--- START ---

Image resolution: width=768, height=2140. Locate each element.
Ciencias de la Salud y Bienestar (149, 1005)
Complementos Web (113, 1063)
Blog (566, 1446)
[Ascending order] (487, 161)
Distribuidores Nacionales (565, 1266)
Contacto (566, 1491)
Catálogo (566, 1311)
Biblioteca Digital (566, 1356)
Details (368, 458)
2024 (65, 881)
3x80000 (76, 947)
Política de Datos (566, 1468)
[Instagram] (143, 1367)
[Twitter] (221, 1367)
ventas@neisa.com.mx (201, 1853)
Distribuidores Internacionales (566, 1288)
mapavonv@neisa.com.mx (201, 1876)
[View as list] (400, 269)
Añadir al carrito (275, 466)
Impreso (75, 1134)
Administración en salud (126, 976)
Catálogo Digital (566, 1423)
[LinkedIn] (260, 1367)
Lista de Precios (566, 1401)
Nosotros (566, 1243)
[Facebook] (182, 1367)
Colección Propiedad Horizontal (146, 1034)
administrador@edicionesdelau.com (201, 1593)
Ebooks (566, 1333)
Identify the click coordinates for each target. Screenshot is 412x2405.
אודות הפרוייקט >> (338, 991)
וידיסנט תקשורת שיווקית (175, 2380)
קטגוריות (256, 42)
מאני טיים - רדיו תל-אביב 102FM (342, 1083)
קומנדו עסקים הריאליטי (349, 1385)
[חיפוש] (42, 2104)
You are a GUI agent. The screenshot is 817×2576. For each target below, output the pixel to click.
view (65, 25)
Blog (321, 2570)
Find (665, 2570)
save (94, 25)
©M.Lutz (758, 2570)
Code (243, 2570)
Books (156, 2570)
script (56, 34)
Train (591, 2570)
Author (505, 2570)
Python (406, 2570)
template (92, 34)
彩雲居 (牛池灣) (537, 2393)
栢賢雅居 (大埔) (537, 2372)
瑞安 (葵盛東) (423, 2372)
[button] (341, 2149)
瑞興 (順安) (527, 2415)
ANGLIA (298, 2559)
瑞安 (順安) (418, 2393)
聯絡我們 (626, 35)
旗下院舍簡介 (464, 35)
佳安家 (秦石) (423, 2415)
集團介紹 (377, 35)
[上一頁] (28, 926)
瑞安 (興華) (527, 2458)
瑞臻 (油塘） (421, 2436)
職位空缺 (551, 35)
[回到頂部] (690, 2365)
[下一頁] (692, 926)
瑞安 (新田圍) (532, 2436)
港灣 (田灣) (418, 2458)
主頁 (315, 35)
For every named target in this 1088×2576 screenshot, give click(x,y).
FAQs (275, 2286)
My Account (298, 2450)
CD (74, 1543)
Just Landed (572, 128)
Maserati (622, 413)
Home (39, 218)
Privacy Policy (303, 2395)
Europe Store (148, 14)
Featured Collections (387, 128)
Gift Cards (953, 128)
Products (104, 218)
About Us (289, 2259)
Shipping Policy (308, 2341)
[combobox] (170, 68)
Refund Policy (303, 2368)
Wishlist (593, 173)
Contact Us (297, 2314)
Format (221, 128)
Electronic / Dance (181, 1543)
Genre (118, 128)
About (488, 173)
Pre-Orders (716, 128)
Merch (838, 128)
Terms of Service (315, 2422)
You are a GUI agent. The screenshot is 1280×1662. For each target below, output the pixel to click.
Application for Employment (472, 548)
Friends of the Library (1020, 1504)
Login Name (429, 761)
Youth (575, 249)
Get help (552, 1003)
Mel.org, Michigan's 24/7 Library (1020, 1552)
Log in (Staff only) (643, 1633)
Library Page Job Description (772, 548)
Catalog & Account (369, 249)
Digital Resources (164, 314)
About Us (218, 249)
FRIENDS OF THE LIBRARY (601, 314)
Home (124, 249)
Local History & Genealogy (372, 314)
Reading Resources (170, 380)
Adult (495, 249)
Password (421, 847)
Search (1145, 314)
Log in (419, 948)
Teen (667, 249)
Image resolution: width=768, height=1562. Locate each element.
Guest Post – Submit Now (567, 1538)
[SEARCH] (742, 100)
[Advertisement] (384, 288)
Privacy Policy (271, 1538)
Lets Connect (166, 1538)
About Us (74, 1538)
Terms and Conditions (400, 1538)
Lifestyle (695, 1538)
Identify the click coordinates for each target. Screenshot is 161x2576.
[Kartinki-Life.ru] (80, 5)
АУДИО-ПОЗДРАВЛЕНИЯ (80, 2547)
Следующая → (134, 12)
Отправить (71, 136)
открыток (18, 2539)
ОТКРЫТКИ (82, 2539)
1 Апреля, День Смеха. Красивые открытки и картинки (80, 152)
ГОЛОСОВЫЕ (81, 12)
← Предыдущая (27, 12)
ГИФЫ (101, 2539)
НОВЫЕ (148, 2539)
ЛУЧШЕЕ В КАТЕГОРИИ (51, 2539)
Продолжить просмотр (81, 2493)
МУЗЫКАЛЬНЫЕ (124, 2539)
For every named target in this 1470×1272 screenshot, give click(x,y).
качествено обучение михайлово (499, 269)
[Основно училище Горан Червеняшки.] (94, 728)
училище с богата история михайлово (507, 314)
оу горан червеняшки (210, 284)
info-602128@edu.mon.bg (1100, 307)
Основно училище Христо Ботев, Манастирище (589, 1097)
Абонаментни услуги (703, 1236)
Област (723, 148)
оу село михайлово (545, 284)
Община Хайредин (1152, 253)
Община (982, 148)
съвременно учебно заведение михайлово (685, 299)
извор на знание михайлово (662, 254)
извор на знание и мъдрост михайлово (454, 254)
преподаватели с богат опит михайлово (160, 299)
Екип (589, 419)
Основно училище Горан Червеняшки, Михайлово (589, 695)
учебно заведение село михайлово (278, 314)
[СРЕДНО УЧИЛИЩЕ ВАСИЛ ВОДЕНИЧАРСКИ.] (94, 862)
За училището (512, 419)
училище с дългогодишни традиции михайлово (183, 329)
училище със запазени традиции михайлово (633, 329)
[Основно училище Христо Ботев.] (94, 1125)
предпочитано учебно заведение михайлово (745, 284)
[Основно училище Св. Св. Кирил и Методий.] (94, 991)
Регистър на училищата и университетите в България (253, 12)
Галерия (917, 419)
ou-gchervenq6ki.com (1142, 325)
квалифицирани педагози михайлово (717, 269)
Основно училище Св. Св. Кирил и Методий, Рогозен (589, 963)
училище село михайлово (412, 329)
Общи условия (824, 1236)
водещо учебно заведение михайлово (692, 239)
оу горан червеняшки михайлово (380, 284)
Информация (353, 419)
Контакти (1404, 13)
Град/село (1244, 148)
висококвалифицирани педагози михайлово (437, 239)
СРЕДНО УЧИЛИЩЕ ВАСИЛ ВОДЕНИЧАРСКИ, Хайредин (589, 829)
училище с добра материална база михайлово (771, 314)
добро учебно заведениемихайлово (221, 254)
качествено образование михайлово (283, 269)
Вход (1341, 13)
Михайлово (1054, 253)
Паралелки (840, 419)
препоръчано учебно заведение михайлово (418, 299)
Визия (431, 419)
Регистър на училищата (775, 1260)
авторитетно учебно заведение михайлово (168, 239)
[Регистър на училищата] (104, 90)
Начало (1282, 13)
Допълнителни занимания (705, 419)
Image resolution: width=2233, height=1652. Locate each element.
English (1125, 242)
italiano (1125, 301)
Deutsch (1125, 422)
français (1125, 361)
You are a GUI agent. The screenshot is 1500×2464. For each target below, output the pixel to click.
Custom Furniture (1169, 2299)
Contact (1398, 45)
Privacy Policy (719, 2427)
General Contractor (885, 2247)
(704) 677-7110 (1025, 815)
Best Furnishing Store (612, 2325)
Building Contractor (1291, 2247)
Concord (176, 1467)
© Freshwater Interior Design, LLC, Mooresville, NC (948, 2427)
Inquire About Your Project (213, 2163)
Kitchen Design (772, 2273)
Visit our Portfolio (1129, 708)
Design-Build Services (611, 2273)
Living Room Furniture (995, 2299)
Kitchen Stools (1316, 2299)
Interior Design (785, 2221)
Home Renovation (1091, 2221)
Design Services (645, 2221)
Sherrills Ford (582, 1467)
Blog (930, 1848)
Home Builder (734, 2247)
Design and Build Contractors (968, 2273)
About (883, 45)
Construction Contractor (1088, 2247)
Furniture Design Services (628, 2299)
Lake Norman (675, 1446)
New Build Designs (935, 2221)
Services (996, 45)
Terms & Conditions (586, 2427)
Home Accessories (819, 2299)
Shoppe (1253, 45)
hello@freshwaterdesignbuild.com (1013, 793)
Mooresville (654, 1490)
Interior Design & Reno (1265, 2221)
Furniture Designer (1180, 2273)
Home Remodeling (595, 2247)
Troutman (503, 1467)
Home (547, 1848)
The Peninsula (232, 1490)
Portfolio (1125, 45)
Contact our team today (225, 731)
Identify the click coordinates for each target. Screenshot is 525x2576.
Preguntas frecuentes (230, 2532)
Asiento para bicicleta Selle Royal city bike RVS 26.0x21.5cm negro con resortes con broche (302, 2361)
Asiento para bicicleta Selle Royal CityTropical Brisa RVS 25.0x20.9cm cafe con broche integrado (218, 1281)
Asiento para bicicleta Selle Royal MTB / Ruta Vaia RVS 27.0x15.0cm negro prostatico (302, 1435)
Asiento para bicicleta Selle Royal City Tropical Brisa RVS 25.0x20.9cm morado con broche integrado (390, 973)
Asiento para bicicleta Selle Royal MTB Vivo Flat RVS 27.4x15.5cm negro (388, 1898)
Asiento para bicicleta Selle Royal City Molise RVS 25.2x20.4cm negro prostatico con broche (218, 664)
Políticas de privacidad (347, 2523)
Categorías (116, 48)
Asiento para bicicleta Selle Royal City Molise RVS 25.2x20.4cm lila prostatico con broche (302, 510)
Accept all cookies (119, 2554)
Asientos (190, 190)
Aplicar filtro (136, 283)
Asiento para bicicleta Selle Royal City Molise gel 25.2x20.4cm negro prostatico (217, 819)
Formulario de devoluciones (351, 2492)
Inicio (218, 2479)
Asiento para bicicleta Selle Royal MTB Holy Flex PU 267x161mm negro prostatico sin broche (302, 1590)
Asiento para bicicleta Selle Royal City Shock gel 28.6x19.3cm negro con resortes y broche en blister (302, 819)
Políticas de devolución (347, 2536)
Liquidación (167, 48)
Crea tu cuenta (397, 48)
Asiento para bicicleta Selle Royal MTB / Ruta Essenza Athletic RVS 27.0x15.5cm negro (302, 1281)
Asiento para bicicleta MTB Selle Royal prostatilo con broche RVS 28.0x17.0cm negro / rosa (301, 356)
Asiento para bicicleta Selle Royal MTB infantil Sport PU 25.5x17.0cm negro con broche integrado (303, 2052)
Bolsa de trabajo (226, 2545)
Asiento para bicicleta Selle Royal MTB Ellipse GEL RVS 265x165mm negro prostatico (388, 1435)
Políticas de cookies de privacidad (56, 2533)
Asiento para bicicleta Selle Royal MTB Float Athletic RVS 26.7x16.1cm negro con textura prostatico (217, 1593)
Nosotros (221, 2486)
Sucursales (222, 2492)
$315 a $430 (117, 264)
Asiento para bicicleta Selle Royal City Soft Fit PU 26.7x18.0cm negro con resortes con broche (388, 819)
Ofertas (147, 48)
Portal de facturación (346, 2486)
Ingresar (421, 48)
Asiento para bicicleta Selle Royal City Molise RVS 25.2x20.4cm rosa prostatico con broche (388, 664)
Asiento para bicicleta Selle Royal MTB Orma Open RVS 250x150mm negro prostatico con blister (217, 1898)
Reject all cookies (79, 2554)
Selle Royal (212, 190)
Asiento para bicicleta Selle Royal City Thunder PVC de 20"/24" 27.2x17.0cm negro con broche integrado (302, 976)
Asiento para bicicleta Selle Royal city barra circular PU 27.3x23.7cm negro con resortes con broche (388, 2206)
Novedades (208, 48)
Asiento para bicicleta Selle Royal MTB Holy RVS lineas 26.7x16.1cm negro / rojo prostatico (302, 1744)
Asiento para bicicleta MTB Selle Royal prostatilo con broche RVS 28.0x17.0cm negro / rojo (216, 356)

--- END ---

• **DIRECTIONS FOR THIS TASK**: Retype the records above, but only those lines that fall between the line containing "For every named target in this 1088×2576" and the line containing "Gift Cards (953, 128)", with both of those lines included, exactly as written.

• **WRITTEN REPLY**:
For every named target in this 1088×2576 screenshot, give click(x,y).
FAQs (275, 2286)
My Account (298, 2450)
CD (74, 1543)
Just Landed (572, 128)
Maserati (622, 413)
Home (39, 218)
Privacy Policy (303, 2395)
Europe Store (148, 14)
Featured Collections (387, 128)
Gift Cards (953, 128)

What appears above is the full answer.